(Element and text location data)
▶
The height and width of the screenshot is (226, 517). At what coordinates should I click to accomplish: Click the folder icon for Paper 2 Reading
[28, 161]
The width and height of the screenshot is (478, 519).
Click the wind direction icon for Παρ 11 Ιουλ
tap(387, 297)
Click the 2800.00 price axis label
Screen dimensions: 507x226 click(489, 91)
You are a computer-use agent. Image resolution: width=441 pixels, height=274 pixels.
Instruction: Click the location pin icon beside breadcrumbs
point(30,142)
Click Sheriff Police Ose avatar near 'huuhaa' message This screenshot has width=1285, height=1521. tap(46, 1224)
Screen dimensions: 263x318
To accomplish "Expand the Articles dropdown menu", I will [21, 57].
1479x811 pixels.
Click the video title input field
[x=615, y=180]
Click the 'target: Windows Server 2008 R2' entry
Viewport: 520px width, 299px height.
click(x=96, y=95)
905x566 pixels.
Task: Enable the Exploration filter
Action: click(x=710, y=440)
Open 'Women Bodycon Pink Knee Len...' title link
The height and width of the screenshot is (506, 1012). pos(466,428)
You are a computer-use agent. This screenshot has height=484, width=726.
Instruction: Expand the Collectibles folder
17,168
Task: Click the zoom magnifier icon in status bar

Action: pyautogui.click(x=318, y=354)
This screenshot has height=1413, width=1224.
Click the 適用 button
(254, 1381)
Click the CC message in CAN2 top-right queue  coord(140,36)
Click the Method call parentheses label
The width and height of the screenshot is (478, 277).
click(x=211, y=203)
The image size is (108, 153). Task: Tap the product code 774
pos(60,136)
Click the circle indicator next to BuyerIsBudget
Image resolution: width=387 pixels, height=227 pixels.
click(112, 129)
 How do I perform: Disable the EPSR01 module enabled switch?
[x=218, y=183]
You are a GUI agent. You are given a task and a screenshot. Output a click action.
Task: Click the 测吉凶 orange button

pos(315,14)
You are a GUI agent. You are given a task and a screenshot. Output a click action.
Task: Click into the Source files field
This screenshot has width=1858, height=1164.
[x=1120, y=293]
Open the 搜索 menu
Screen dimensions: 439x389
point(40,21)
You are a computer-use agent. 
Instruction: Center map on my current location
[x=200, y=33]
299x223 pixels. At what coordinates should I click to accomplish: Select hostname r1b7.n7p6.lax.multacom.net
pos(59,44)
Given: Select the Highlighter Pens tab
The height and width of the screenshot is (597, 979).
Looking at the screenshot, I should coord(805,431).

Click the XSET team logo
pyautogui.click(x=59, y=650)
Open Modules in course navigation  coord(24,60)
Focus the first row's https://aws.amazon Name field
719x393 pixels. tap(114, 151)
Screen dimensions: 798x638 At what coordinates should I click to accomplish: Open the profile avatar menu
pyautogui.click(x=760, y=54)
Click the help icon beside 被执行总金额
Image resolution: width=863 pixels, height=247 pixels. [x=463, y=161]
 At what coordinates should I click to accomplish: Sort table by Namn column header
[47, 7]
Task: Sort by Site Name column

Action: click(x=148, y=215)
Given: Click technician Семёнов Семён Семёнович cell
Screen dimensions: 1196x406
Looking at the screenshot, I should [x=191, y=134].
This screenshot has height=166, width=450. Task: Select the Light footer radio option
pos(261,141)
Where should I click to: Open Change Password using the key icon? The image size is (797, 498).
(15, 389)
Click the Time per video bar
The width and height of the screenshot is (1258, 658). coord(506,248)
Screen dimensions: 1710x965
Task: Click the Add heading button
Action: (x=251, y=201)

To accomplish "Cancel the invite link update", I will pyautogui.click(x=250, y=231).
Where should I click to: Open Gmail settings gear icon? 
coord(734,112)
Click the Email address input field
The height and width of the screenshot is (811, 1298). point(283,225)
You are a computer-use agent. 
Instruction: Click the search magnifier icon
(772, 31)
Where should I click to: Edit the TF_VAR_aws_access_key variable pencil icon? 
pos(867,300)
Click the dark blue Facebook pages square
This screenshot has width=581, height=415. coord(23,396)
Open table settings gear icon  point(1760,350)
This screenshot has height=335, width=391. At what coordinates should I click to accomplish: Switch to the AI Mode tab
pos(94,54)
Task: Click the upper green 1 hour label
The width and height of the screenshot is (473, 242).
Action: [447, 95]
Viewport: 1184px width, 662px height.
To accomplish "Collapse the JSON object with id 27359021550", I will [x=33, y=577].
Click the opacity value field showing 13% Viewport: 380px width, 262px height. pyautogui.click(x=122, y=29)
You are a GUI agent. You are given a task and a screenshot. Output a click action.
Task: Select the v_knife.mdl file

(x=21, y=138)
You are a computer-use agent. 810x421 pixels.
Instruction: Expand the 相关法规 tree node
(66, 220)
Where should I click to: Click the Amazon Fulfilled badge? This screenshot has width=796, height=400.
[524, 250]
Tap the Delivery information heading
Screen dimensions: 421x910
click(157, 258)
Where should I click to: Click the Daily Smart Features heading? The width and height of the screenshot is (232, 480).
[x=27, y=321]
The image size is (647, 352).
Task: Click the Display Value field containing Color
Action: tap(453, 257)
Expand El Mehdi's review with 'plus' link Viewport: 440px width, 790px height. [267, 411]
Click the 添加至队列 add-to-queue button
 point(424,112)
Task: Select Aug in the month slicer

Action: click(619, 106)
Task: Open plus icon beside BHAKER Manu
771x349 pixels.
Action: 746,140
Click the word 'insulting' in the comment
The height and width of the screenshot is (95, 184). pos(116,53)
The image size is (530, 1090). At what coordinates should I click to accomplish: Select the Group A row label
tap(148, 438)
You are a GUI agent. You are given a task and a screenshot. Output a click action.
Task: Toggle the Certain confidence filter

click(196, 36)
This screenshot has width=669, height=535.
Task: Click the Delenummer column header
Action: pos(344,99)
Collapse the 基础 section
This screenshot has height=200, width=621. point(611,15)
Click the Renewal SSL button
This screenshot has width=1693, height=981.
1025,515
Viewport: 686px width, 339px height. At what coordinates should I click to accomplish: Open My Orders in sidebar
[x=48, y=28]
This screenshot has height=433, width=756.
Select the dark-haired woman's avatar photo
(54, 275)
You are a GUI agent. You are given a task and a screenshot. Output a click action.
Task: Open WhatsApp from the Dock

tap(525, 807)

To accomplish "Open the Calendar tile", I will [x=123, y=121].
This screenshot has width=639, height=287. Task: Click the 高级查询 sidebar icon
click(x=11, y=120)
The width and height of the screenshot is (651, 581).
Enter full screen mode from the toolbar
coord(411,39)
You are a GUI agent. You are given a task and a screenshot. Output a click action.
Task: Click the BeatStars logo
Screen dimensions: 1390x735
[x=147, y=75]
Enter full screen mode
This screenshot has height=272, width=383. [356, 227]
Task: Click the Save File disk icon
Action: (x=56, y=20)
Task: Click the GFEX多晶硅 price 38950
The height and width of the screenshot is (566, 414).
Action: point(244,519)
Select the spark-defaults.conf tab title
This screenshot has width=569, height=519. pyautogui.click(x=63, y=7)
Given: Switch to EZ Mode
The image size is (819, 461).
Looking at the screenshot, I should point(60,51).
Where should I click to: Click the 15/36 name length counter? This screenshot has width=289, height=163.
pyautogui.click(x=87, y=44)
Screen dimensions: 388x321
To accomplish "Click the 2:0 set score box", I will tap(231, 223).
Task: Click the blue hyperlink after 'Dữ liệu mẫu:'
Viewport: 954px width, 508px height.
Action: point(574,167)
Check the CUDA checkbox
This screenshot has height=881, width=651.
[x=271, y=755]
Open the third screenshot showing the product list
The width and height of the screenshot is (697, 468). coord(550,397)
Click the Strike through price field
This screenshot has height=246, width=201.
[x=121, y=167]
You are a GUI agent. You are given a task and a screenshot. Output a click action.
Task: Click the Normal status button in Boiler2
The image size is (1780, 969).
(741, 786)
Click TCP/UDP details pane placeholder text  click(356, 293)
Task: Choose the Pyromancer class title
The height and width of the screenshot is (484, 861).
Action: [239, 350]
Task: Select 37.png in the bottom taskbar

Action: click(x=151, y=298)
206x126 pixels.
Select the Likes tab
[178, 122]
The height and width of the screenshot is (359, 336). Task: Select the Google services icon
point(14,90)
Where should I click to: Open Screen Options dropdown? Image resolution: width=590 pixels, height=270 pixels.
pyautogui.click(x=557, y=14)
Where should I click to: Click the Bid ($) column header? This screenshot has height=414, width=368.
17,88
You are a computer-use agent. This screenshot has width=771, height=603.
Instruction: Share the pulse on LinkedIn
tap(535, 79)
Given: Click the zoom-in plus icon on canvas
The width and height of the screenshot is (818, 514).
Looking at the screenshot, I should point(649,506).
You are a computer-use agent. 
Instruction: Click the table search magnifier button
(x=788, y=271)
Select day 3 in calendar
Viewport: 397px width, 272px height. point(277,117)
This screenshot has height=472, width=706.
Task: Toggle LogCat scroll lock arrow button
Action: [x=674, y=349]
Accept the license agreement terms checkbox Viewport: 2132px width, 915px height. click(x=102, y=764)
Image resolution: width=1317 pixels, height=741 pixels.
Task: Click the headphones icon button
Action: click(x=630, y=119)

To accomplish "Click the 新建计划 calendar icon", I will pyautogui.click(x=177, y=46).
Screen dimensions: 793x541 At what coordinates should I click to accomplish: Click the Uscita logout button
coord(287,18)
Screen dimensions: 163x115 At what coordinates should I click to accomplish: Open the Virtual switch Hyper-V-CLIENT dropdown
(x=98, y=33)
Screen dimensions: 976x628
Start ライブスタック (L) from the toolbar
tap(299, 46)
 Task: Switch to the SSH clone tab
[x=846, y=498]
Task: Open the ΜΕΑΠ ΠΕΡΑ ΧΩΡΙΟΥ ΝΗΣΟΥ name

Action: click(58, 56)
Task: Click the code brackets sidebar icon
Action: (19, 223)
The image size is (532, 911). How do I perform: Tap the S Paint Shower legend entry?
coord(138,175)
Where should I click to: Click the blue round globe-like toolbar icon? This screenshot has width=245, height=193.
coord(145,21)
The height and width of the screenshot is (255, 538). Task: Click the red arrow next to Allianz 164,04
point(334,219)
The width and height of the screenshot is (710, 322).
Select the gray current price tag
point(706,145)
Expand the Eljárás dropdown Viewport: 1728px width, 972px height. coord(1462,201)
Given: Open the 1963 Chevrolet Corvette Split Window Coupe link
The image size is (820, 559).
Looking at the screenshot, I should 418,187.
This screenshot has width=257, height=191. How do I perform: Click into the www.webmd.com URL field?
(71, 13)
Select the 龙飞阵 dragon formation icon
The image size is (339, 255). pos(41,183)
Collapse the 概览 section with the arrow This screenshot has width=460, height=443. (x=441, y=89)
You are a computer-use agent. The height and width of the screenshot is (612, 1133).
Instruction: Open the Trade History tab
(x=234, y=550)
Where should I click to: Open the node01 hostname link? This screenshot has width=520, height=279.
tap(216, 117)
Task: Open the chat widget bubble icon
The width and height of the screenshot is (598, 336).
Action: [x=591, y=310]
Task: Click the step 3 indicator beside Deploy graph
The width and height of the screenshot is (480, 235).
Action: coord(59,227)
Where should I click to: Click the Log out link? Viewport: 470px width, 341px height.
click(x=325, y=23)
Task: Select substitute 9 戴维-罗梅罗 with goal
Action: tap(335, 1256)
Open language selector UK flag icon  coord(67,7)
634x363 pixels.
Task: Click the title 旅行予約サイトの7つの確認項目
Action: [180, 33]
◀
#### Goal of the exercise
Convert the lines from the line containing "299x223 pixels. At" to the line containing "Looking at the screenshot, I should [x=191, y=134].", both included, into a numbered list that omits blank lines.

#### Expected answer
1. 299x223 pixels. At what coordinates should I click to accomplish: Select hostname r1b7.n7p6.lax.multacom.net
2. pos(59,44)
3. Given: Select the Highlighter Pens tab
4. The height and width of the screenshot is (597, 979).
5. Looking at the screenshot, I should coord(805,431).
6. Click the XSET team logo
7. pyautogui.click(x=59, y=650)
8. Open Modules in course navigation  coord(24,60)
9. Focus the first row's https://aws.amazon Name field
10. 719x393 pixels. tap(114, 151)
11. Screen dimensions: 798x638 At what coordinates should I click to accomplish: Open the profile avatar menu
12. pyautogui.click(x=760, y=54)
13. Click the help icon beside 被执行总金额
14. Image resolution: width=863 pixels, height=247 pixels. [x=463, y=161]
15.  At what coordinates should I click to accomplish: Sort table by Namn column header
16. [47, 7]
17. Task: Sort by Site Name column
18. Action: click(x=148, y=215)
19. Given: Click technician Семёнов Семён Семёнович cell
20. Screen dimensions: 1196x406
21. Looking at the screenshot, I should [x=191, y=134].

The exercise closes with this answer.